Mobile Psychosocial Treatment for Clients in Methadone Maintenance
In our ongoing study, “Computer Delivery of Effective Psychosocial Interventions in Methadone Treatment,” we are evaluating the effectiveness of an interactive computer-delivered, evidence-based psychosocial intervention – the Therapeutic Education System (TES) in a sample of clients in methadone maintenance treatment. The TES contains over 65 modules to improve skills and behaviors including: family/social relations, communication and decision-making, management of negative moods and depression, time and financial management. Many modules relate specifically to drug use (e.g., drug refusal skills, managing thoughts about using drugs, prevention of HIV and hepatitis C). Clients in standard methadone counseling will be compared to clients in methadone counseling plus TES on drug use (using urine toxicology), treatment retention, self-reported drug use, HIV risk behavior, therapeutic alliance and psychosocial functioning. In addition, a comprehensive economic analysis of adding TES to standard methadone treatment will be performed.
In this competitive revision, we will develop and evaluate the feasibility, acceptability and potential utility of a prototype of an innovative, mobile phone-based, psychosocial treatment intervention, to allow participants to access key elements of the web-based intervention at any time and outside of their formal treatment setting. Specifically, we plan to develop a mobile phone-based intervention consisting of two primary elements of effective psychosocial interventions for substance use disorders and to evaluate this intervention in 25 participants in methadone maintenance receiving methadone counseling plus TES.

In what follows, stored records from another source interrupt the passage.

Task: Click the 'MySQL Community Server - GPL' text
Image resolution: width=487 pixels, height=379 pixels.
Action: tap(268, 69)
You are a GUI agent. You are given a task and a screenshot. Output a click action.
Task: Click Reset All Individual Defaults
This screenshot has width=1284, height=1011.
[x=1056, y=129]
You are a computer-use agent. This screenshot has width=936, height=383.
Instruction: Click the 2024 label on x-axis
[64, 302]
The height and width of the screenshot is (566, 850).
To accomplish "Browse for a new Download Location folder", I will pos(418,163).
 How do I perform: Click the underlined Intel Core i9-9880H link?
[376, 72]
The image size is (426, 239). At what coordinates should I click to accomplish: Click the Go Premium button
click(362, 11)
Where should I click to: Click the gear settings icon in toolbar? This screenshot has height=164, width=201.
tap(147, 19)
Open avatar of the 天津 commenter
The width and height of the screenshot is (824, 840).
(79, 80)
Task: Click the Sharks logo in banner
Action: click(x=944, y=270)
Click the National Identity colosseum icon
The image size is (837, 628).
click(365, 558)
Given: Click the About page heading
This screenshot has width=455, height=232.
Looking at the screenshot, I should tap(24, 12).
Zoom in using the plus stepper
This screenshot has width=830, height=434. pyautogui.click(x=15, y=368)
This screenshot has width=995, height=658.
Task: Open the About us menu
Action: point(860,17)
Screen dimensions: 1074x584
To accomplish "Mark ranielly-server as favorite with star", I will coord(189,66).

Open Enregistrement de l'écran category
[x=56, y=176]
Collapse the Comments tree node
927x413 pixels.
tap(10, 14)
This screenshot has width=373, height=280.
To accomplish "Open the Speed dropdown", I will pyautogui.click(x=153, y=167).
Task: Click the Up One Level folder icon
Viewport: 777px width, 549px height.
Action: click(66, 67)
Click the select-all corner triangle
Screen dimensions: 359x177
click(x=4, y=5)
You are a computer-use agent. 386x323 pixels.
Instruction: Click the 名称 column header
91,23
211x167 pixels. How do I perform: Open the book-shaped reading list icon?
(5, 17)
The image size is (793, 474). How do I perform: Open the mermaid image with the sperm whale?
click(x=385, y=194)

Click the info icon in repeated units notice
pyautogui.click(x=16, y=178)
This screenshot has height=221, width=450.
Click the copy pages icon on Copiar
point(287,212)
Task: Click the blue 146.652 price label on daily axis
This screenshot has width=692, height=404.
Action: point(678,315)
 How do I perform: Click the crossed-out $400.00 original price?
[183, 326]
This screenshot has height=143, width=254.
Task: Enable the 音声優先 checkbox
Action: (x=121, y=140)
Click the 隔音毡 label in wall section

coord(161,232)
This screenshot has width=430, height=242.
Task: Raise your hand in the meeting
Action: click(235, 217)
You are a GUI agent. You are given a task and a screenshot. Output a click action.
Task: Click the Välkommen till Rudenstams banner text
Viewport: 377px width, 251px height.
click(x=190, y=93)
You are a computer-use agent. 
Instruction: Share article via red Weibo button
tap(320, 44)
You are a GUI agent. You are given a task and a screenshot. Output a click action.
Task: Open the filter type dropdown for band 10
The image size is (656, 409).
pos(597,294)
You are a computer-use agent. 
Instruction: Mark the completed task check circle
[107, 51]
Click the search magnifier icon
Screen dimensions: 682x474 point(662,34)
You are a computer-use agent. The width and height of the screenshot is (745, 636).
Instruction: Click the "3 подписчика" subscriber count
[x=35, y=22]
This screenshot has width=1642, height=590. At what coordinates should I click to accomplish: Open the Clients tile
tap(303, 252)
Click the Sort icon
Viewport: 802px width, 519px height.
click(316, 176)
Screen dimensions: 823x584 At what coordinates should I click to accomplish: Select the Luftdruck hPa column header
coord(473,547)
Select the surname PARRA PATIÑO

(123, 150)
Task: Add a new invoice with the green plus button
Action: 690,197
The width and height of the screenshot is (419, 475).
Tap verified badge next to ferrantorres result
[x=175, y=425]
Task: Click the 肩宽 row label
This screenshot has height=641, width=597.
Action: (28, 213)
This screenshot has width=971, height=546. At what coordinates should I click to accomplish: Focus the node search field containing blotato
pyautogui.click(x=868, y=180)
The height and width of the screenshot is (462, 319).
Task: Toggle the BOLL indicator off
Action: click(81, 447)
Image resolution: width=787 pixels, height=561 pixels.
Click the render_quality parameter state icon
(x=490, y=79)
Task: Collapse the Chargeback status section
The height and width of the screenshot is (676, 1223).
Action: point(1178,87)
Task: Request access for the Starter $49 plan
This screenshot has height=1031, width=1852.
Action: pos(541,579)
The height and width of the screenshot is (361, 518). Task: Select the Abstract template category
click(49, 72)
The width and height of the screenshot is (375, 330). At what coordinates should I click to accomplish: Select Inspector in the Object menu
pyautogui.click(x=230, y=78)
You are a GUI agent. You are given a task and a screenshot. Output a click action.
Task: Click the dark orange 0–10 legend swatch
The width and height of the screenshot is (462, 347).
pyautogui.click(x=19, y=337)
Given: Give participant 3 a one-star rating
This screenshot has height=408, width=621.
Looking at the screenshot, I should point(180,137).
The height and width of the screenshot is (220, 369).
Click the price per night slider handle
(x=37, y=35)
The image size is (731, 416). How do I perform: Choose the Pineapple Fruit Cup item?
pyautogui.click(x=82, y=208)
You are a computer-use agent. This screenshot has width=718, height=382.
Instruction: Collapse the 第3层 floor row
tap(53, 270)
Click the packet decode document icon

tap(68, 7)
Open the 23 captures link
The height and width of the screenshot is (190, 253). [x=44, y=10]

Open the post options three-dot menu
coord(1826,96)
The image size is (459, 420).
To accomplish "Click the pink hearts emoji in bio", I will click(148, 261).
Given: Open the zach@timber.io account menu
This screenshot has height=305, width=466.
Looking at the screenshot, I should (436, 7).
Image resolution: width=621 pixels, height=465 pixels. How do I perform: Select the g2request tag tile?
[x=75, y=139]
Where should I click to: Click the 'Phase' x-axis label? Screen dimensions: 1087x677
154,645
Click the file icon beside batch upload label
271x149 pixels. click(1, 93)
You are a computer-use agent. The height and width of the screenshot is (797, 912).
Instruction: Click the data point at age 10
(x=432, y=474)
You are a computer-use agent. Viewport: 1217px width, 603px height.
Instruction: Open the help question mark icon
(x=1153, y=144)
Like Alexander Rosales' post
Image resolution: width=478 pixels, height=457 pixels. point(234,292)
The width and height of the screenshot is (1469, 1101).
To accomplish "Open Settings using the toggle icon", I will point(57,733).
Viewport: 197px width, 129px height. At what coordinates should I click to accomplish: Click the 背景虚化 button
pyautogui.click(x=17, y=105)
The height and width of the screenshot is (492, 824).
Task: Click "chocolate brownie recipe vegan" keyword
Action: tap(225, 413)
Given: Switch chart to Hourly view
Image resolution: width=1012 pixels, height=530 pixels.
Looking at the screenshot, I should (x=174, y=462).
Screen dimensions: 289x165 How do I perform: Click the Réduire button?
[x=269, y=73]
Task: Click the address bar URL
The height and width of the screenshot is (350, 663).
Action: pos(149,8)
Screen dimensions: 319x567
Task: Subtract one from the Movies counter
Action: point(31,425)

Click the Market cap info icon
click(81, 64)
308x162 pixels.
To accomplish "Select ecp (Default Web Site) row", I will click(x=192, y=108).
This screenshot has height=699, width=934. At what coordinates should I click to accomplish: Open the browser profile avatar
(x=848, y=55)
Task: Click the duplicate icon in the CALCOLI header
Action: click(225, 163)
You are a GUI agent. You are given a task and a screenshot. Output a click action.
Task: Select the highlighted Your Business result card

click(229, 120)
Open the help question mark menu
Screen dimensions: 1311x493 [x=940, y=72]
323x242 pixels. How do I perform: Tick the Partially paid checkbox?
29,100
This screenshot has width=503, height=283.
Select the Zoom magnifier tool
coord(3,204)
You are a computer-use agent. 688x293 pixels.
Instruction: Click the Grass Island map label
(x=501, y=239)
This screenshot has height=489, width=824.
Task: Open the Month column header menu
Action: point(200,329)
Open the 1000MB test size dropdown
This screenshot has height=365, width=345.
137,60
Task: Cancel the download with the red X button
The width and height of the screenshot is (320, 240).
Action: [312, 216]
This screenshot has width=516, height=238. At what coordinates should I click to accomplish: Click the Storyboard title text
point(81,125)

If the mobile intervention appears feasible and acceptable, it may be expanded for examination of efficacy in a large-scale trial. In addition, if the technology shows promise, the potential applications to other psychosocial interventions are enormous. The ability to bring therapeutic interventions into an individual’s natural environment and provide therapeutic support on-demand could greatly improve the potency of psychosocial interventions. In addition, this technology may be well-suited as a relapse prevention tool for individuals leaving treatment (or leaving a period of incarceration), whereby individuals could be prompted to monitor the extent to which they are maintaining gains from a prior treatment episode or to utilize skills they recently learned in treatment via their mobile phones. Thus, this project may generate clinically important empirical data regarding the use of technology in promoting new models of treatment delivery that may enable rapid and widespread diffusion of science-based interventions.